**Stored data entries**
──────────
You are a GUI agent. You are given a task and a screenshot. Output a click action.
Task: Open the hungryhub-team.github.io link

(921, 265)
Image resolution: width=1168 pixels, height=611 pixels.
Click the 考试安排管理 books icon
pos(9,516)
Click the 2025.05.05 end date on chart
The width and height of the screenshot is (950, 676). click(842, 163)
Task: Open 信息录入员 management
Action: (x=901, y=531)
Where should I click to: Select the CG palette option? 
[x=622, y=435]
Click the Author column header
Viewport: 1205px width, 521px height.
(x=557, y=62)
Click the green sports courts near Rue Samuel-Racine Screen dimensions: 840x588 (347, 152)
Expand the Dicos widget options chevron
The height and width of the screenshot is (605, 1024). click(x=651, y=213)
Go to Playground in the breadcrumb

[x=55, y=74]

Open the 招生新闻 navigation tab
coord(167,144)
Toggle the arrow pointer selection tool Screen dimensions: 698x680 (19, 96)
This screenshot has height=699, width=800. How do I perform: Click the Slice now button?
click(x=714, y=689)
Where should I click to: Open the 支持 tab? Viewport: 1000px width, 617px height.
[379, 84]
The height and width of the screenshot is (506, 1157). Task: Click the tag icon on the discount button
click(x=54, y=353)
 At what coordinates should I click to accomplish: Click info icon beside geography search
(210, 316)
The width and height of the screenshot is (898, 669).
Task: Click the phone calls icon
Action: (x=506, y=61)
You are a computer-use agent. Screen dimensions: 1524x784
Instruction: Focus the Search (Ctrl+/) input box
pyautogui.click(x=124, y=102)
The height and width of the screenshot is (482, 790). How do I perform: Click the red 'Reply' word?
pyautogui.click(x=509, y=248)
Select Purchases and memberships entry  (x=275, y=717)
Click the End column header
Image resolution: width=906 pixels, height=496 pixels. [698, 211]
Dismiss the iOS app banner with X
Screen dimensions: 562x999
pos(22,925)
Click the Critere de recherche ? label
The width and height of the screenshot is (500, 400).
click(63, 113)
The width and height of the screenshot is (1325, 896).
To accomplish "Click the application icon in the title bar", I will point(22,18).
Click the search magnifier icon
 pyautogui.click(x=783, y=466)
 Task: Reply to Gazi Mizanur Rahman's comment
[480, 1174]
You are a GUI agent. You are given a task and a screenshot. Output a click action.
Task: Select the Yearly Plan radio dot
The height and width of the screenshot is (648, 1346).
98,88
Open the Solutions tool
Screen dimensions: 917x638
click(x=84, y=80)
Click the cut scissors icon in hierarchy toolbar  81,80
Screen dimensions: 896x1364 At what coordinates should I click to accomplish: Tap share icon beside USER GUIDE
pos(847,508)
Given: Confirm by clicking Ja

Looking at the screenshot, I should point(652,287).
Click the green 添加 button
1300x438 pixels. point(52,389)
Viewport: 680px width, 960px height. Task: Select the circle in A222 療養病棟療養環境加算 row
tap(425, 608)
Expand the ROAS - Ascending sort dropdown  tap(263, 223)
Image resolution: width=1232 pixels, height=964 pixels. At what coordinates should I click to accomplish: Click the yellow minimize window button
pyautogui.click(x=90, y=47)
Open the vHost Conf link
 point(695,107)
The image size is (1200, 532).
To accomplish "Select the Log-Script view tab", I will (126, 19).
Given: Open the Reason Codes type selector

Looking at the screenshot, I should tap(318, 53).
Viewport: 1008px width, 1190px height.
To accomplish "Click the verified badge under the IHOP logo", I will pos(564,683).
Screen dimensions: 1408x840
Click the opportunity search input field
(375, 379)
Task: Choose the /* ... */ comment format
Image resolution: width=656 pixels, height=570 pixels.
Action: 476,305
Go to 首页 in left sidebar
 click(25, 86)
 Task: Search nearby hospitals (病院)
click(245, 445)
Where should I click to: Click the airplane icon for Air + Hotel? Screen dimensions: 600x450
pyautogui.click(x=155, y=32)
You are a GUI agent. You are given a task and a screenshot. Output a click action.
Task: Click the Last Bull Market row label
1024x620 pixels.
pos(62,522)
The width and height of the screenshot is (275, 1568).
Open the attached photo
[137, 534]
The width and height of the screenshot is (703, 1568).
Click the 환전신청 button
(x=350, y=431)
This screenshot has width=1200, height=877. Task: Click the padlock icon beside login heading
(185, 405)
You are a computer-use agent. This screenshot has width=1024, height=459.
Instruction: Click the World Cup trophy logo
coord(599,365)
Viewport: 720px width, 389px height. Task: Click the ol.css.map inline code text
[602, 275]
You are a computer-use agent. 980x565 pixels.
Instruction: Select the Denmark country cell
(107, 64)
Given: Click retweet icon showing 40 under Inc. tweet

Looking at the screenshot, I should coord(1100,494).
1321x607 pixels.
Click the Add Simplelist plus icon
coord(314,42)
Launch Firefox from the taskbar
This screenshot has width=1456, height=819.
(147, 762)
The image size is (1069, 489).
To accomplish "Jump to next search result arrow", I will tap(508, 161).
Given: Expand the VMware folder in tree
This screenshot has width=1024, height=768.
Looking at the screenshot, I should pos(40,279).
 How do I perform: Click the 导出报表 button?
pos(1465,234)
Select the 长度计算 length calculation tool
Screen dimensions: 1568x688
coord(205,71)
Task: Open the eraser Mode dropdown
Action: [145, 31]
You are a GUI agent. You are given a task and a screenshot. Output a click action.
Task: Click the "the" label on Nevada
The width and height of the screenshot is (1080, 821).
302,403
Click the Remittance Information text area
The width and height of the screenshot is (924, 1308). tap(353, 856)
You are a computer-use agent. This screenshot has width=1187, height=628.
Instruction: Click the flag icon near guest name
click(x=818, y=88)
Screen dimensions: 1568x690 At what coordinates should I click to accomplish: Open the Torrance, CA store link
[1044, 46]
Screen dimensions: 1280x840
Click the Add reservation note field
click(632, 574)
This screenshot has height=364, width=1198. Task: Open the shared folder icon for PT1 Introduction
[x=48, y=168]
──────────
**WHAT THE TASK REQUIRES**
Look over the records above and copy each line that includes the string "arrow".

**ANSWER TO THIS EXERCISE**
Toggle the arrow pointer selection tool Screen dimensions: 698x680 (19, 96)
To accomplish "Jump to next search result arrow", I will tap(508, 161).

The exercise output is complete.